提示文:
· · ·
説明

エステル化反応物およびそれを用いた塗布用水溶液

【課題】水に対する溶解性が高く取扱が容易なエステル化反応物及び当該エステル化反応物を用いた新規な防曇用又は帯電防止用の塗布液を提供する。
【解決手段】(1)触媒の存在下、多価カルボン酸成分と多価アルコール成分とを、エステル化反応して得られるエステル化反応物であって、多価アルコール成分の少なくとも50重量%以上が分子量200〜1000のポリオキシエチレンであり、当該エステル化反応物の25℃における水に対する溶解度が5g/100g水以上であることを特徴とするエステル化反応物、(2)当該エステル化反応物を水溶液とした防曇用又は帯電防止用の塗布液。

【発明の詳細な説明】
【技術分野】
【0001】
本発明はエステル化反応物、およびその水溶液を用いた防曇又は帯電防止処理剤に関する。
· · ·
データ抜粋:

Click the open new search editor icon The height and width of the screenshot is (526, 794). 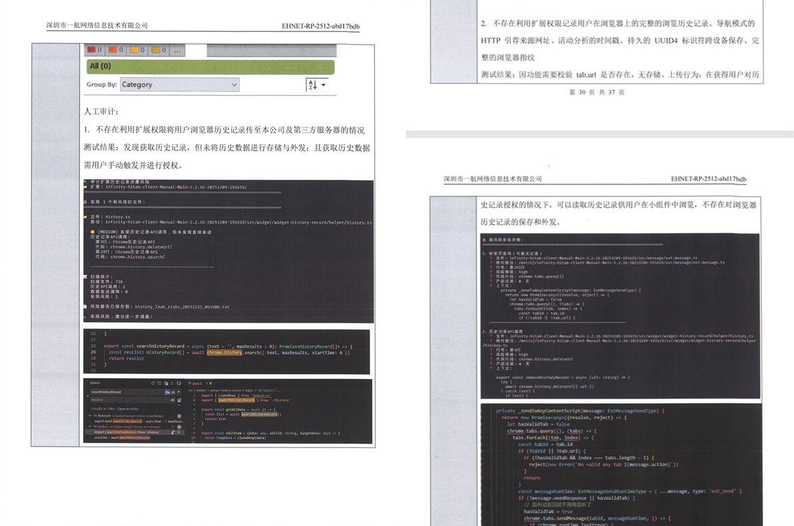(x=167, y=384)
· · ·
エステル化反応物についての本文から、「エステル化反応物およびそれを用いた塗布用水溶液」から「又は帯電防止処理剤に関する。」までを一字も変えずに書き写せ。 資料は本文とは関係がない。

解答:
エステル化反応物およびそれを用いた塗布用水溶液

【課題】水に対する溶解性が高く取扱が容易なエステル化反応物及び当該エステル化反応物を用いた新規な防曇用又は帯電防止用の塗布液を提供する。
【解決手段】(1)触媒の存在下、多価カルボン酸成分と多価アルコール成分とを、エステル化反応して得られるエステル化反応物であって、多価アルコール成分の少なくとも50重量%以上が分子量200〜1000のポリオキシエチレンであり、当該エステル化反応物の25℃における水に対する溶解度が5g/100g水以上であることを特徴とするエステル化反応物、(2)当該エステル化反応物を水溶液とした防曇用又は帯電防止用の塗布液。

【発明の詳細な説明】
【技術分野】
【0001】
本発明はエステル化反応物、およびその水溶液を用いた防曇又は帯電防止処理剤に関する。